Overview
Excels at understanding relationships between text and images. Its training set is the English subset of Laion-5B (Laion2B-en). It’s particularly well-suited for tasks like:
- Zero-Shot Image Classification: Classify images based on text descriptions without further training.
- Image-Text Retrieval: Search for similar images or text descriptions within a dataset.
- Image Segmentation: Identify and segment different objects within an image based on their semantic meaning.

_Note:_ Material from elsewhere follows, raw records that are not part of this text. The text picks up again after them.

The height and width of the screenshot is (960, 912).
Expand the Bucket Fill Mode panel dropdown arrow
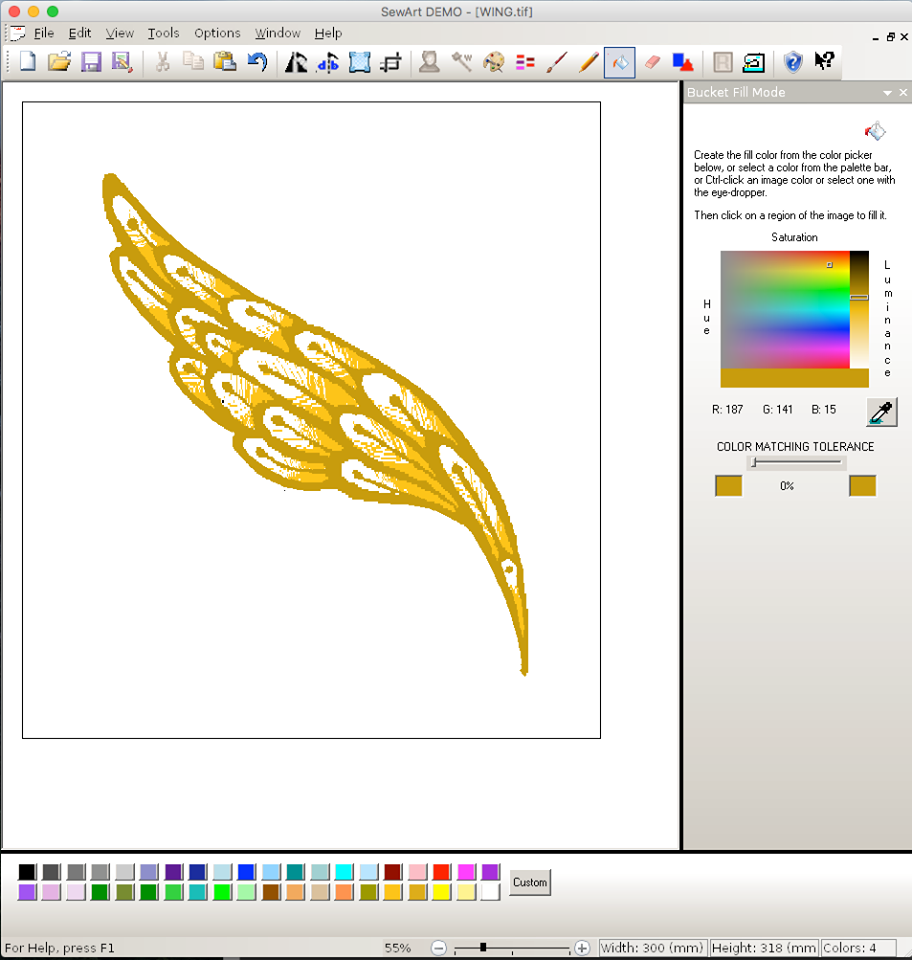(x=886, y=93)
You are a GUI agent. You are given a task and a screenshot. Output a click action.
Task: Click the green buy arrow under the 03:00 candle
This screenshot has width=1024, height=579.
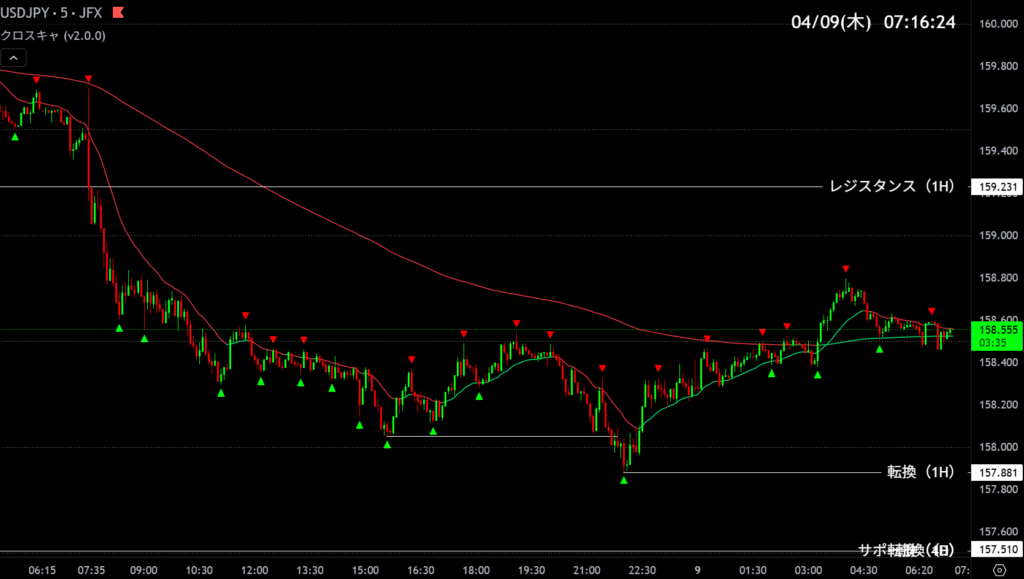pos(818,375)
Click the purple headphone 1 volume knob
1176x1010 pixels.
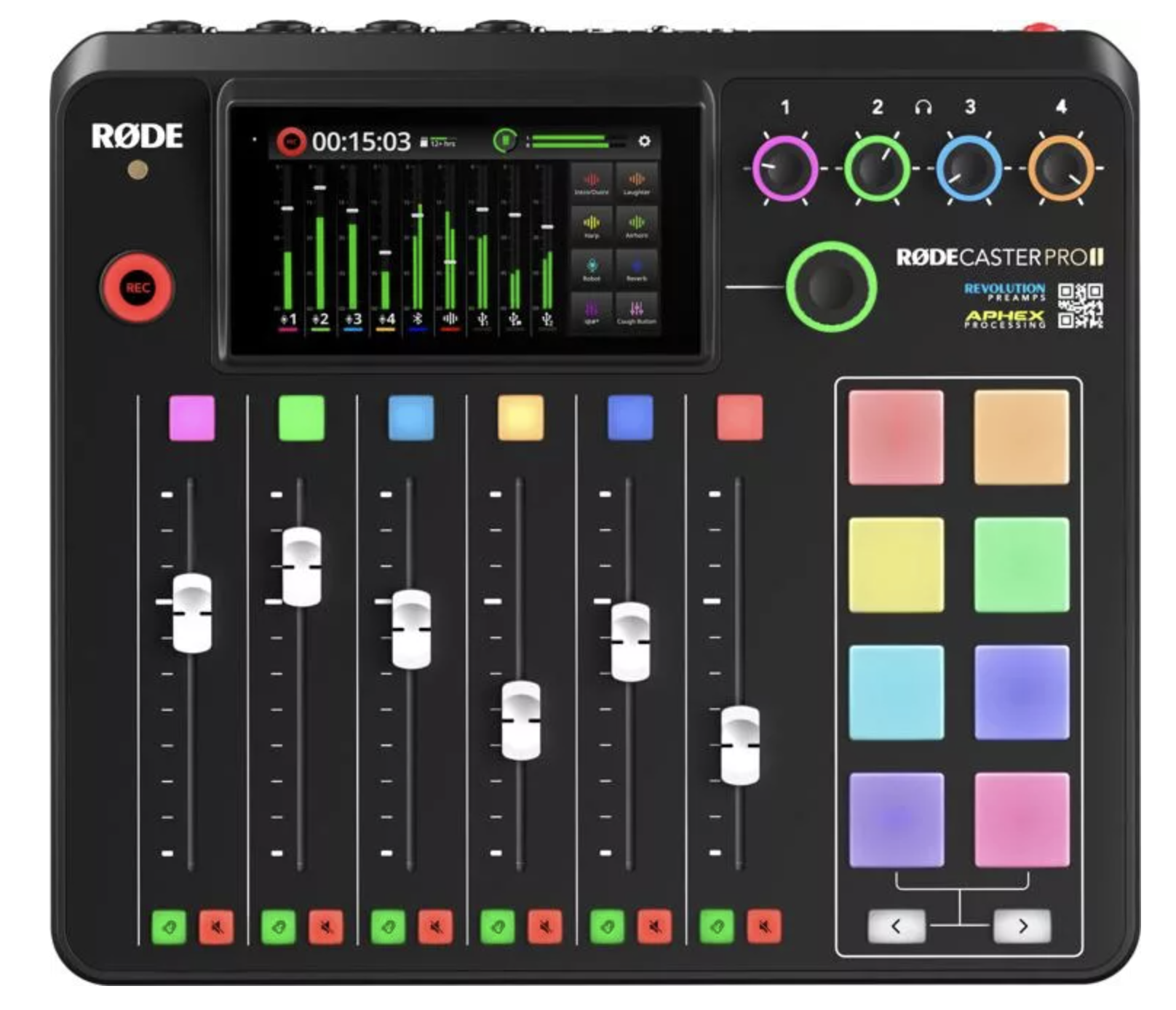point(784,168)
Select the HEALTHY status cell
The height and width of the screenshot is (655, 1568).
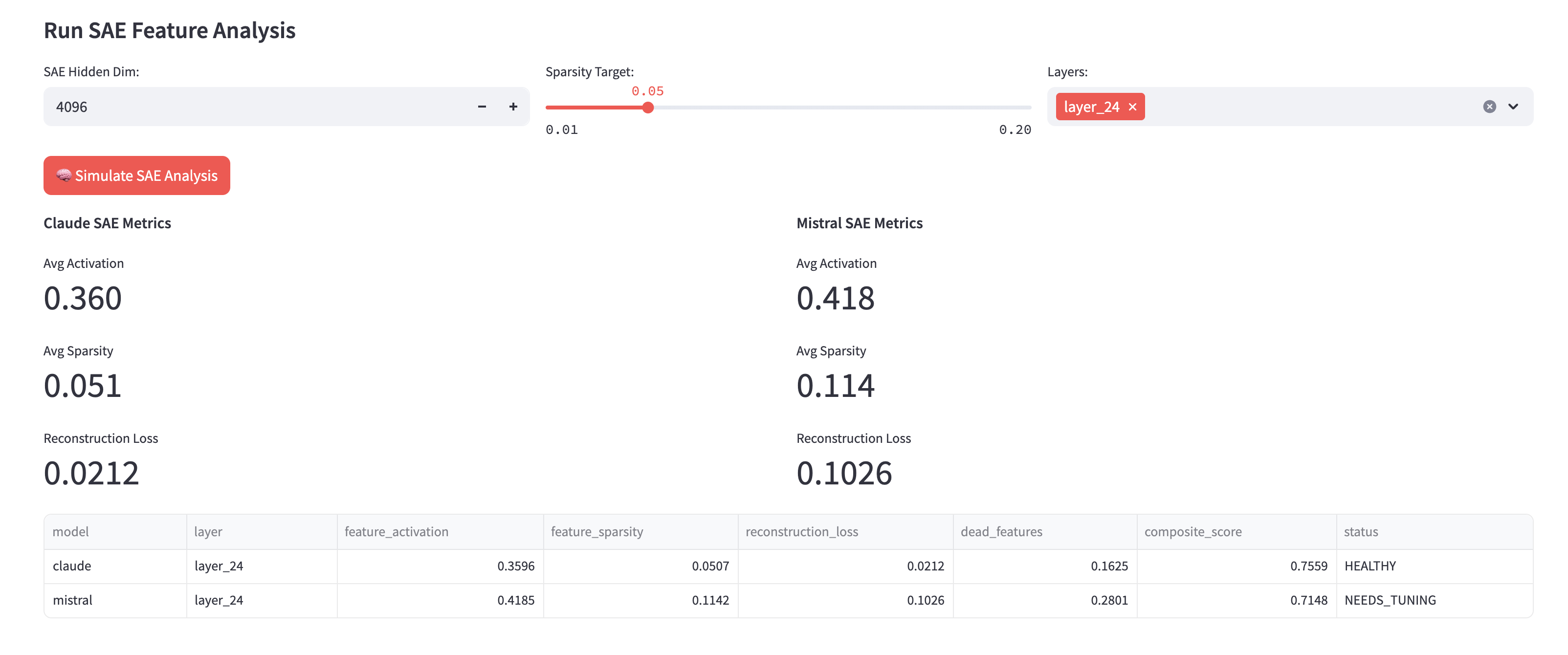pos(1369,566)
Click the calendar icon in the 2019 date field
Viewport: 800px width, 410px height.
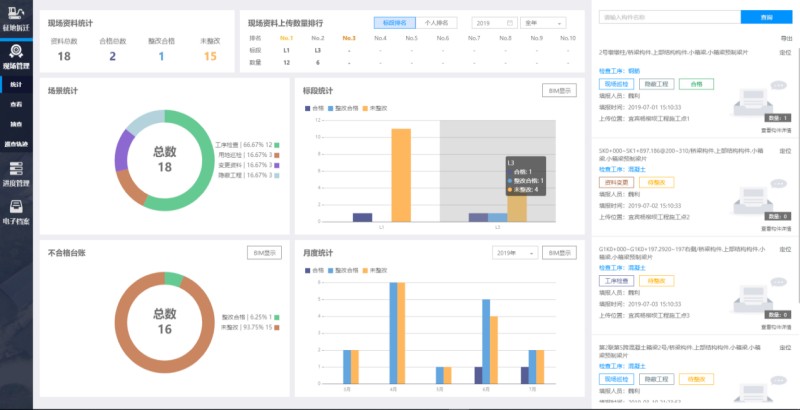coord(509,22)
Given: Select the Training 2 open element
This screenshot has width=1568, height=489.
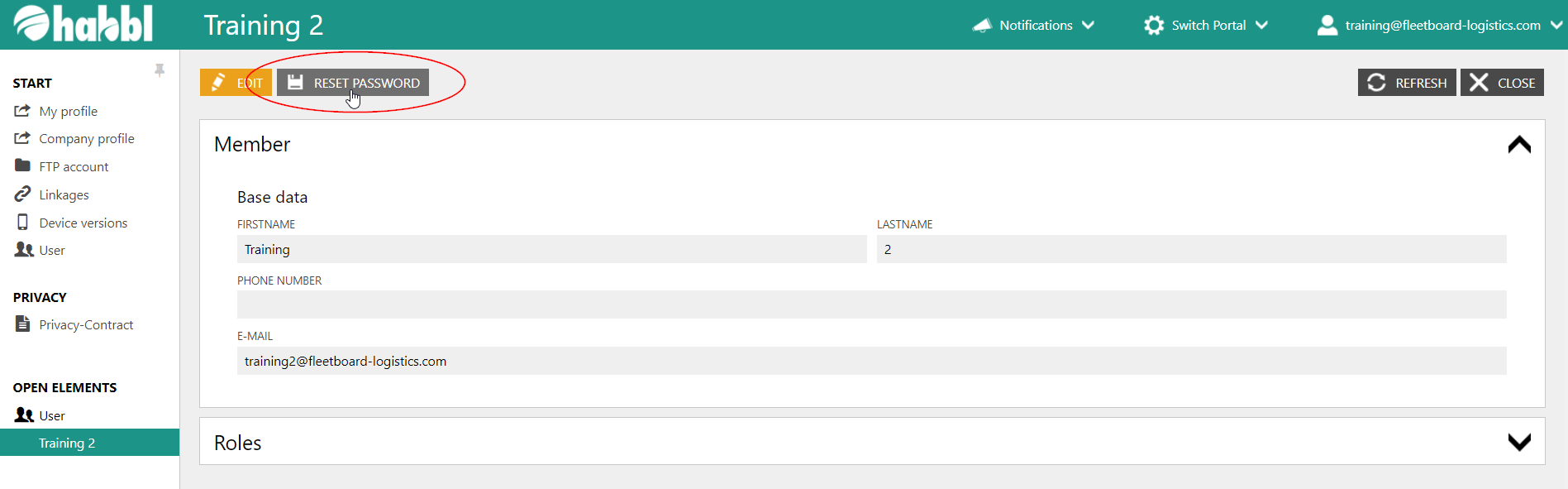Looking at the screenshot, I should (67, 443).
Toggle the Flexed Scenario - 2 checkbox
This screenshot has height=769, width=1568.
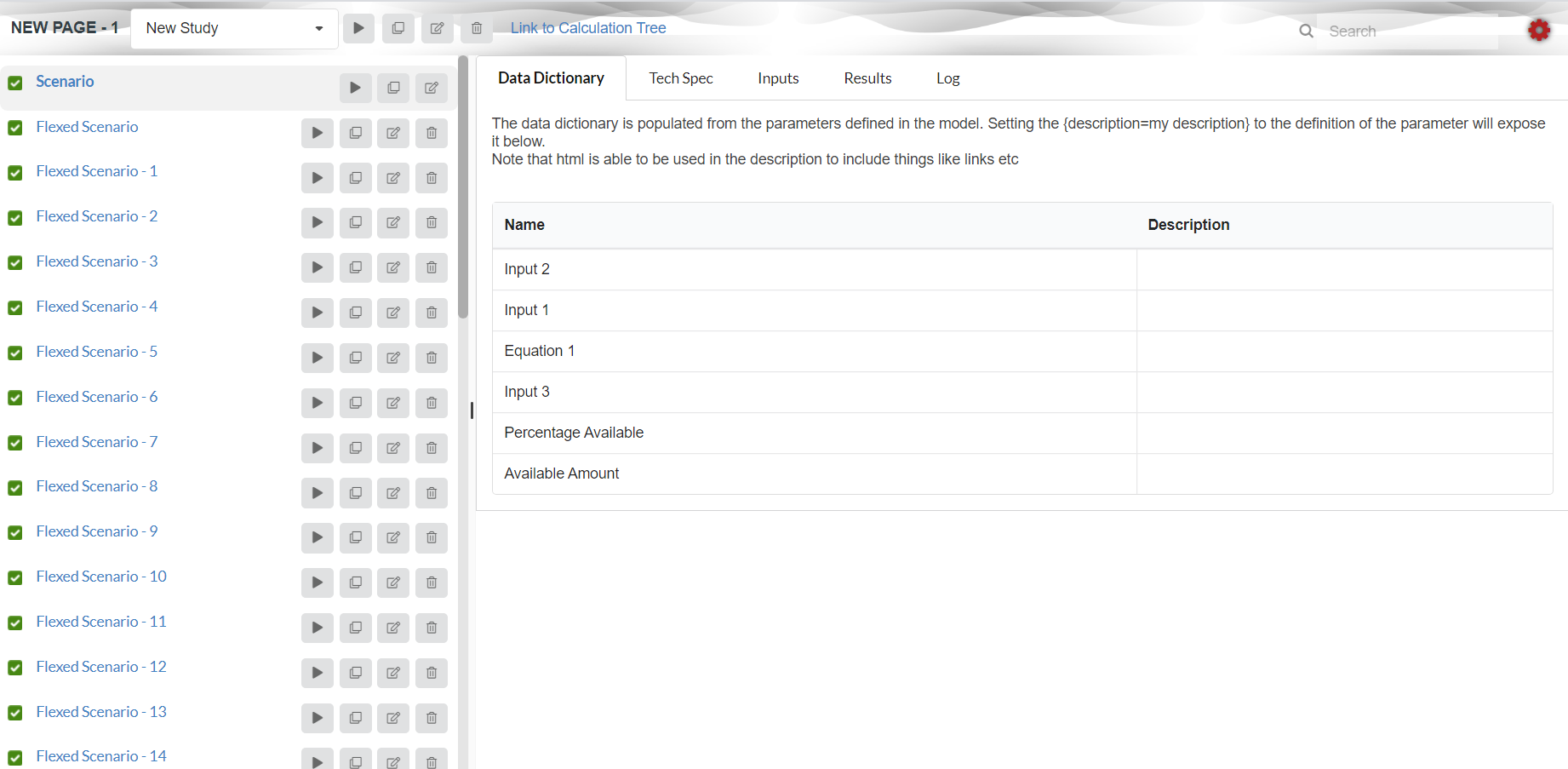point(15,218)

Key benefits for developers:
-
Open-source and accessible: Train and fine-tune the model for your specific needs.
-
Great performance: Can achieve high accuracy on various text-image tasks.
-
Versatile: Applicable to diverse applications, from image search to image generation.
Using the model
For best results, use a Jupyter Notebook to interact with this dataset.
Installation:
!pip install pinecone datasets transformers
Create Index
from pinecone import Pinecone, ServerlessSpec
pc = Pinecone(api_key="API_KEY")
index_name = "clip-vit-b-32-laion2b-s34b-b79k"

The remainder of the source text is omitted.